Si bien no quiere hacer referencias puntuales a los últimos accidentes de Once confiesa que se enoja cuando escucha comentarios sobre la mala intención de los conductores: “Nadie sale al trabajo a matarse ni matar gente”, justifica. Sin embargo, admite que “un maquinista de tren no se puede permitir un error ni puede pretender que le dejen pasar una falta”.

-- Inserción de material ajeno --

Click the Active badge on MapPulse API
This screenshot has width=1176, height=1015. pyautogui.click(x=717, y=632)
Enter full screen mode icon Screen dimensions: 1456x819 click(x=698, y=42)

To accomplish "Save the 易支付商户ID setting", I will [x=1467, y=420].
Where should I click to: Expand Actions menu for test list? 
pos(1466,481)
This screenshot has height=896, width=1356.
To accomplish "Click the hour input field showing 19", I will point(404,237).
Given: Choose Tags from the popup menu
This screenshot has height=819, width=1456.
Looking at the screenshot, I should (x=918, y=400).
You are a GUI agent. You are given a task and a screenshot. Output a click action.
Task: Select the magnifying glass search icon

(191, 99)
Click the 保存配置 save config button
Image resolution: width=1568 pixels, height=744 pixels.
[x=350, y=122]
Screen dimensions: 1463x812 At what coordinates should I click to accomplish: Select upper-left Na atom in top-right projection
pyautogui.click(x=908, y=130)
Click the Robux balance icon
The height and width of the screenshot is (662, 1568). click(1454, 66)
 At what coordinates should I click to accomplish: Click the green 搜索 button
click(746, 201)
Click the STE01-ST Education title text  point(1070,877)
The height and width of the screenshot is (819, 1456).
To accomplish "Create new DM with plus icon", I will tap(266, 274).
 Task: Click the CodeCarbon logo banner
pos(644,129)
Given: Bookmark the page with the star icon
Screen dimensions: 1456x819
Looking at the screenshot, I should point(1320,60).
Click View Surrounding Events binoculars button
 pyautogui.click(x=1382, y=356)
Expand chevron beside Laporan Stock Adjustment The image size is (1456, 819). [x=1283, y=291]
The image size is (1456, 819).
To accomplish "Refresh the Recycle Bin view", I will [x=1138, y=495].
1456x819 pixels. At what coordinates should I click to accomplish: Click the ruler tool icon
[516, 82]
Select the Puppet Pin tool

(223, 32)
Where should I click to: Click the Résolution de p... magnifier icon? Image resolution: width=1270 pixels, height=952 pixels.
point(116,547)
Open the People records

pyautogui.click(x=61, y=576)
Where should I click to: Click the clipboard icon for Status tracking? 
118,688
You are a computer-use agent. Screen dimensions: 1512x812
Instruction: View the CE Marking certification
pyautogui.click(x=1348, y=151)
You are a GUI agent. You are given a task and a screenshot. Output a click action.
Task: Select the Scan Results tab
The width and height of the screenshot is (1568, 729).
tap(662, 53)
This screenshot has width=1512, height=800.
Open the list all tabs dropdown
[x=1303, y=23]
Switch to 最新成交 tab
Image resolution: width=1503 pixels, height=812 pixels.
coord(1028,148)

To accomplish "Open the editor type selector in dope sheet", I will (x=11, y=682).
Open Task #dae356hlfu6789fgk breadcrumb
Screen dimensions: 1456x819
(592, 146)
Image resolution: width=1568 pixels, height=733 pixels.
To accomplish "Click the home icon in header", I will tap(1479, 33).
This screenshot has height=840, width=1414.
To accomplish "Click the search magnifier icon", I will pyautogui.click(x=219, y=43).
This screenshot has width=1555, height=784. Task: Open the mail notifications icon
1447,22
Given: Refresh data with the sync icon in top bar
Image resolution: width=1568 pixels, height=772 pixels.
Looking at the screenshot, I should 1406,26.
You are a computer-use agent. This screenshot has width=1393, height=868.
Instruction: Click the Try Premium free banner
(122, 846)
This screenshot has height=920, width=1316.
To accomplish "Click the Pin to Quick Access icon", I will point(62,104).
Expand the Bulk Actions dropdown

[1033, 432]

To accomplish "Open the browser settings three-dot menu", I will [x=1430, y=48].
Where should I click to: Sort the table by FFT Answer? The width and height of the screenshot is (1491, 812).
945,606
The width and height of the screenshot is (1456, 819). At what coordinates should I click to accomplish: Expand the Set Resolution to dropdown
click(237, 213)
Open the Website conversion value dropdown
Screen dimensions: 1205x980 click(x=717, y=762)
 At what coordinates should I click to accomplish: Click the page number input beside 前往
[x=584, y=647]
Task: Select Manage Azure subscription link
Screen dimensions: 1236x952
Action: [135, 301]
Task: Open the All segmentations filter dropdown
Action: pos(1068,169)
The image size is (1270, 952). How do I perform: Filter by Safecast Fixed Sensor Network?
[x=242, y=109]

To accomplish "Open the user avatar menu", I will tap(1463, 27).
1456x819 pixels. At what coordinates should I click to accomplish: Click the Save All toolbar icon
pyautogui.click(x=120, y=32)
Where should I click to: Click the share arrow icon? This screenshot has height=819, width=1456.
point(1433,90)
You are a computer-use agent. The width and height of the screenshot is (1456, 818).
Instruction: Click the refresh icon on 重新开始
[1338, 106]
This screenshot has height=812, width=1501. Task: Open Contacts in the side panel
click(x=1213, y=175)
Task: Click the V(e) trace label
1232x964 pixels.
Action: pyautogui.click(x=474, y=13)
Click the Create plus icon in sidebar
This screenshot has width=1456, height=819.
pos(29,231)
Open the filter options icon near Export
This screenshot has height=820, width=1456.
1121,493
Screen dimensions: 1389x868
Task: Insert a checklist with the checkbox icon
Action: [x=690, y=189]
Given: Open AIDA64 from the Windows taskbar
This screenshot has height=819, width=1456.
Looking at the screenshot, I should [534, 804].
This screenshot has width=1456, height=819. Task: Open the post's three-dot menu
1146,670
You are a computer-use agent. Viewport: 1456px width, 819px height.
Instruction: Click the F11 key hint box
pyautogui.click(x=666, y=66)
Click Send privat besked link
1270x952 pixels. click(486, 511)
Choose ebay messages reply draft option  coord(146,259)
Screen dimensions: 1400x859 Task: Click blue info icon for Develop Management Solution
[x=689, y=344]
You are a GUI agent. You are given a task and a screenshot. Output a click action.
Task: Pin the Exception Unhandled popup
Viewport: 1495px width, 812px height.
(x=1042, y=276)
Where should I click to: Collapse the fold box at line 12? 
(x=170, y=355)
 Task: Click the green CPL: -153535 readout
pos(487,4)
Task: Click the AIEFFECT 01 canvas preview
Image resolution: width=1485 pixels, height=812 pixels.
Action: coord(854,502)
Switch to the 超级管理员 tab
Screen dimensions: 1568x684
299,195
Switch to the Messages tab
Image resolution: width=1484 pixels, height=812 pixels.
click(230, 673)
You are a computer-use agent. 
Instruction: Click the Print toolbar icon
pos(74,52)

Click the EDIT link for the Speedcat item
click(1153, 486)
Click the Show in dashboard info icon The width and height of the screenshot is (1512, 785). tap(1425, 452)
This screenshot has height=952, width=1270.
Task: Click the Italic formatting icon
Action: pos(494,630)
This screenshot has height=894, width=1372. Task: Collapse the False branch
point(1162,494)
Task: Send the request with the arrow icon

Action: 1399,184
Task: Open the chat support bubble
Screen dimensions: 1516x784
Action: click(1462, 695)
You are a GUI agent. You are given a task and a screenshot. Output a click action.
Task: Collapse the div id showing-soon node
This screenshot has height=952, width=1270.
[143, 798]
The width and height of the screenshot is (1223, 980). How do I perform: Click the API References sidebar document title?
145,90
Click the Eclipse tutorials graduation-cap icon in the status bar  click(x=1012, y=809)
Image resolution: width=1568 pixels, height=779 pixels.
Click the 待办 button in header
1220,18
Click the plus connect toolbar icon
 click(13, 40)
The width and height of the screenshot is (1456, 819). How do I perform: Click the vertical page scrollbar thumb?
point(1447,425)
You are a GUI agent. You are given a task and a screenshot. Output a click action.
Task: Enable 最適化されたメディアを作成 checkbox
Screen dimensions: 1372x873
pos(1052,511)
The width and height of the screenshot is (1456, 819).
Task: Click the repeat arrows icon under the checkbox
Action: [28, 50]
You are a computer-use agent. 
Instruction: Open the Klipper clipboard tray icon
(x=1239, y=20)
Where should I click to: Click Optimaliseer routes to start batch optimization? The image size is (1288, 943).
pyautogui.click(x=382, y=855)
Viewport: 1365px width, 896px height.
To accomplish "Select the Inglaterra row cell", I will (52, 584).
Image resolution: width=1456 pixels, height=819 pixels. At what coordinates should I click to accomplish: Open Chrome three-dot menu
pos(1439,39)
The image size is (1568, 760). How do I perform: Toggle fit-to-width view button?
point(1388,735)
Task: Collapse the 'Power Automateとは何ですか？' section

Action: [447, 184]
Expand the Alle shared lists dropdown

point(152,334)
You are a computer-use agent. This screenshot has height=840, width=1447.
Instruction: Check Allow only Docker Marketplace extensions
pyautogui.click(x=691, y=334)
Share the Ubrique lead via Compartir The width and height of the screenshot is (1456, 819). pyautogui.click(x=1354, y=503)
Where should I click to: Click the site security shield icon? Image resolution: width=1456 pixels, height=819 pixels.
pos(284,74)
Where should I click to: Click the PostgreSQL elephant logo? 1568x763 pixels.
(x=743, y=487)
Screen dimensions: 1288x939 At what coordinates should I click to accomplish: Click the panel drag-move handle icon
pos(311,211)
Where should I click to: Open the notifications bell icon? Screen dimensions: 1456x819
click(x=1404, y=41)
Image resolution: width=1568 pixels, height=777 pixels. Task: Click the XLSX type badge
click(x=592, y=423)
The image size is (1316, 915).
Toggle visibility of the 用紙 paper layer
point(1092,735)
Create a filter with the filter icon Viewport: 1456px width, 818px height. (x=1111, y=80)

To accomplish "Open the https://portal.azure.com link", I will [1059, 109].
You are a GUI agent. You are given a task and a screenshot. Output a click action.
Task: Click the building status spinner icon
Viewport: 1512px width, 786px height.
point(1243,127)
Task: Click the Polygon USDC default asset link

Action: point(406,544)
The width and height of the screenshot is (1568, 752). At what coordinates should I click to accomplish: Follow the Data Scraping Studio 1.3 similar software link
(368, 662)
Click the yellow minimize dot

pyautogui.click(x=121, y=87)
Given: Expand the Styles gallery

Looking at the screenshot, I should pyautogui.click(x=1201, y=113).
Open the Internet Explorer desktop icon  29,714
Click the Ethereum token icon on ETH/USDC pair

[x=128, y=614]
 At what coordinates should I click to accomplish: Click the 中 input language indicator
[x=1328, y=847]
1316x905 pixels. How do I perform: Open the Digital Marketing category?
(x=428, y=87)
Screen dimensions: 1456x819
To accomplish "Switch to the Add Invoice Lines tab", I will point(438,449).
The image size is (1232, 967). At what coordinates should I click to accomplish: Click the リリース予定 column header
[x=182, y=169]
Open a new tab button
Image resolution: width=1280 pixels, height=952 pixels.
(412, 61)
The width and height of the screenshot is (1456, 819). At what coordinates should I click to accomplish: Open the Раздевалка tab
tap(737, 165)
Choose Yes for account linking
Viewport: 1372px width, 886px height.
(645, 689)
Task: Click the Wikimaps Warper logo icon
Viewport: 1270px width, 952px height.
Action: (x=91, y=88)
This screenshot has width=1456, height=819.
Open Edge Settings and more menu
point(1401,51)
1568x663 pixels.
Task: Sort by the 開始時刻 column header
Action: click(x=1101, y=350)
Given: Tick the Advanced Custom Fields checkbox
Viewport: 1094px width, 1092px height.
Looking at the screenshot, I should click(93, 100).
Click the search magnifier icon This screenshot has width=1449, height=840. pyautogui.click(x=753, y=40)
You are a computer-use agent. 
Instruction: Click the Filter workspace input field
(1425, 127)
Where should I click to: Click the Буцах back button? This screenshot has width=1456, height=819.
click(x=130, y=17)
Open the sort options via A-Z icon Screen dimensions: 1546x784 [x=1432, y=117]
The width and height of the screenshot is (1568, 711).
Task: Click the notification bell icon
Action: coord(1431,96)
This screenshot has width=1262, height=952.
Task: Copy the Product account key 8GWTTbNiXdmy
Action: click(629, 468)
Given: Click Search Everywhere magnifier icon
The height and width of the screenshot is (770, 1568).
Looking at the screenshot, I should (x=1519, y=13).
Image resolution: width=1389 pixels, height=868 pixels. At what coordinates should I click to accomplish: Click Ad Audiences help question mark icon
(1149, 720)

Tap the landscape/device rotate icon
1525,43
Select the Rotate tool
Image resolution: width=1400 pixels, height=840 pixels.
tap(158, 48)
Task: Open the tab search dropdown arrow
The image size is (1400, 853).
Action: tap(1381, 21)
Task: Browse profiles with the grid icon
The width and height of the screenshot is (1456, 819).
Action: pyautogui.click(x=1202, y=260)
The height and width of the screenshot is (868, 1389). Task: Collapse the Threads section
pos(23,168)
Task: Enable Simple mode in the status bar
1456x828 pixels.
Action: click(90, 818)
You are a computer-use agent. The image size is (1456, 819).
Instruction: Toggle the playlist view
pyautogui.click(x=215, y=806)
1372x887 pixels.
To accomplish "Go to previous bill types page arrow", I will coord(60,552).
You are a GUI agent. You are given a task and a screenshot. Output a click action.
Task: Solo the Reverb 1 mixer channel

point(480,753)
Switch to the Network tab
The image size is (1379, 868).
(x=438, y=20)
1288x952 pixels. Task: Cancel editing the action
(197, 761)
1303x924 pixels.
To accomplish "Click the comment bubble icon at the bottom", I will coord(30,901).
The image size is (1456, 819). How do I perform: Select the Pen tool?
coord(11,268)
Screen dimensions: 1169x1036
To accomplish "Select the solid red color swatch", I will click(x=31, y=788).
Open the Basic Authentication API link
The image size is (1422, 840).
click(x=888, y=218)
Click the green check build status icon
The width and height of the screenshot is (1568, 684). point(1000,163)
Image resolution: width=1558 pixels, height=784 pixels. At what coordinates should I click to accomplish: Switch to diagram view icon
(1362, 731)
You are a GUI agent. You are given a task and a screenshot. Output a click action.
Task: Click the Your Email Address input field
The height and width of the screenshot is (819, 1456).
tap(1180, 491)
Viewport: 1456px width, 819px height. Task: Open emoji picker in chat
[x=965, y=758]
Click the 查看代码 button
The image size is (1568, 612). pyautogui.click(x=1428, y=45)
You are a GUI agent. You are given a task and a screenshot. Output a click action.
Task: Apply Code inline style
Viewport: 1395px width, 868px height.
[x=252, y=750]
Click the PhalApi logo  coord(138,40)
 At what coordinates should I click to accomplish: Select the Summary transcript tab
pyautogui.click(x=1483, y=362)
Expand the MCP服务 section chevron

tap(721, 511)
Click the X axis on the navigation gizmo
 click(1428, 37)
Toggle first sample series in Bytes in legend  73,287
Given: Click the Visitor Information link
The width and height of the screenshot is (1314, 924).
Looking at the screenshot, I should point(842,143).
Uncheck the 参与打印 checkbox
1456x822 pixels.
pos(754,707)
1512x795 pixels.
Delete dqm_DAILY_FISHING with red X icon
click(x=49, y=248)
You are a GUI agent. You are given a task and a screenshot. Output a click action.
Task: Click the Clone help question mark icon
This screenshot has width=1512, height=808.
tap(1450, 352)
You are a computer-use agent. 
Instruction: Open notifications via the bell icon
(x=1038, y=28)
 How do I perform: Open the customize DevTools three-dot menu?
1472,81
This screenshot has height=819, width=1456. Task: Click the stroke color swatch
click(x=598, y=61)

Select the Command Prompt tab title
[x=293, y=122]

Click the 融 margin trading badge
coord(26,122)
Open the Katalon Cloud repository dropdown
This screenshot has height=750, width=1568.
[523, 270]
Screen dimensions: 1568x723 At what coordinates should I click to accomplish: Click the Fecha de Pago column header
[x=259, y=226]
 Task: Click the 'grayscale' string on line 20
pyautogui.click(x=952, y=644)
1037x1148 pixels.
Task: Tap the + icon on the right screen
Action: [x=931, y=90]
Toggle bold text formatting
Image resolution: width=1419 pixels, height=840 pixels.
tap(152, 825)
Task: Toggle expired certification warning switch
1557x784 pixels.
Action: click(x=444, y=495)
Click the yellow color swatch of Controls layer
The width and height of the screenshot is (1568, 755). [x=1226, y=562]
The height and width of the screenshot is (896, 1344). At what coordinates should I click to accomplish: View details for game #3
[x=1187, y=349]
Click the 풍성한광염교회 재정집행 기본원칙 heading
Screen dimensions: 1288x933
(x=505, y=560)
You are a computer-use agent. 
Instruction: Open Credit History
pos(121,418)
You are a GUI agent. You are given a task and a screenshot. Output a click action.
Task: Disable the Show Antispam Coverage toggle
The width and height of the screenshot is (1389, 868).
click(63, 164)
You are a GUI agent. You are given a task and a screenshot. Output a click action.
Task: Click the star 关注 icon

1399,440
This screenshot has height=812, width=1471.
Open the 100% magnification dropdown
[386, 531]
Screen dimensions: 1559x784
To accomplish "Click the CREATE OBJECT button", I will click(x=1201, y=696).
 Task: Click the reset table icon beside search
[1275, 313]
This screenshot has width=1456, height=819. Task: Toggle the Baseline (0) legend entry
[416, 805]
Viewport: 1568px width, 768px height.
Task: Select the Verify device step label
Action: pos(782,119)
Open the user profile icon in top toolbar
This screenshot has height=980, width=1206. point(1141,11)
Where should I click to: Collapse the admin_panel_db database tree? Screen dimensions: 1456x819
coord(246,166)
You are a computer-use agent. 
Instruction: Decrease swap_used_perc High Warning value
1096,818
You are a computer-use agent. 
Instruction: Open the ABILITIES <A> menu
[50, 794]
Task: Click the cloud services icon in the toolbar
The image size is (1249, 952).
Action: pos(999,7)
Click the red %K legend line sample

Juicio y carrera. Más allá de que Errante no haya tenido ninguna responsabilidad en el accidente, todavía tiene una causa abierta por homicidio culposo. En la misma situación se encuentra el motorman del tren que venía en sentido contrario. No le desvela ese asunto, le preocupa más que su hijo siga con la misma pasión familiar: “Tiene 23 años y es pre-conductor; por un lado me gusta que quiera estar ahí, por otro lado, no quiero saber nada”. Mucho menos su mujer, que después del accidente ve cómo las consecuencias físicas y psicológicas de su marido siguen siendo palpables.
A la pregunta si piensa seguir trabajando en el ferrocarril el día que se jubile responde “No sé. Si puedo colaborar, lo haré, pero pienso hacer una vida más tranquila”. Elija lo que elija, “el látigo”, muestra un indicio: está estudiando la tecnicatura en Tecnología Ferroviaria que se dicta en la Universidad Nacional de San Martín. “Ya me queda poco para el título”, confiesa con orgullo.